The Kitchen: Is Life After Life an Actual Company?

Netflix’s ‘The Kitchen’ takes the audience to a dystopian world where the socio-political paradigms have shifted completely in favor of the rich, with the poorer sections of the society left to fend for themselves as even social housing is removed from the equation. In this world, we follow the story of Izi, who is a resident of the last social housing, called the Kitchen, and wants to get out of there by being able to afford a place for himself. He saves money he makes from working at a funeral place called Life After Life. Its namesake exists in the real world, too.

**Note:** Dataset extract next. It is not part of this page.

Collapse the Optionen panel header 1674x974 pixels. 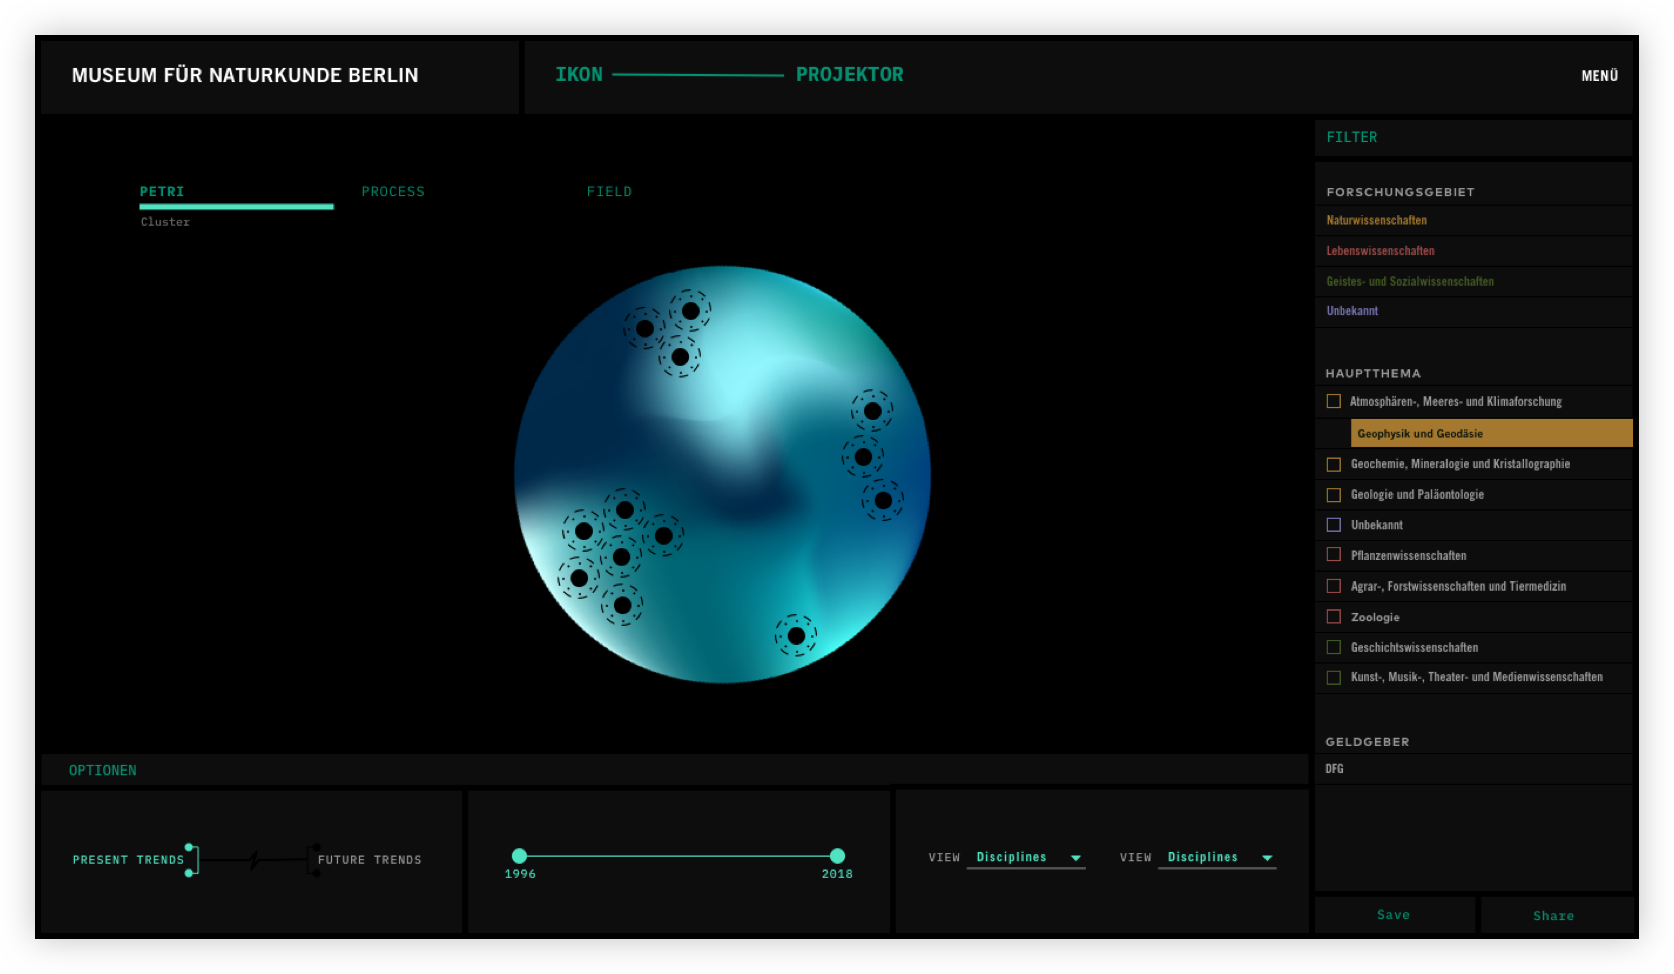103,770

The Kitchen’s Life After Life Has a Real-Life Counterpart

Life After Life in ‘The Kitchen’ is a funeral place that offers its customers the option of cremating the dead, with the ashes being used in the plants that are grown in the name of the deceased. This way, the people who have died can live on through those plants. In the real world, there is an organization that offers a similar option.

Life After Life offers its customers natural burials without the use of “embalming fluid, ornate caskets, or burial vaults. Instead, remains are placed bare directly into the earth, within a biodegradable vessel, or in a simple compostable burial shroud, allowing the body to decompose naturally.” The loved ones of the deceased can choose the plants they want, which would be the deceased’s way to do the last good deed for the planet.

Through natural burials, the organization aims to make funerals environmentally friendly and help heal the environment. People get to choose the plants as well as the plots where those plants will be grown, becoming not just their loved one’s graves but also a place where life grows through them. With this effort, the organization aims to create memorial parks where the dead have given way to life.

It is unclear whether the writers of ‘The Kitchen’ were inspired by the real-life Life After Life to create its version in the dystopian world. It is possible that the resemblance between the two is entirely coincidental, as the film’s version has a slight difference in the way funerals are conducted. Because of its dystopian setting, Life After Life in ‘The Kitchen’ has also become a corrupt version of what it should be.

Izi reveals that though the plants in the name of the deceased are chosen and grown in the nurseries, it doesn’t necessarily mean that these plants will grow up to become trees. In fact, there is no accountability when it comes to the plants. The company is not averse to abandoning the plants once the funeral is over and customers are gone. This detail is created to serve the darkness of the dystopian world Izi lives in and bears no resemblance to the ethics of the real-life Life After Life.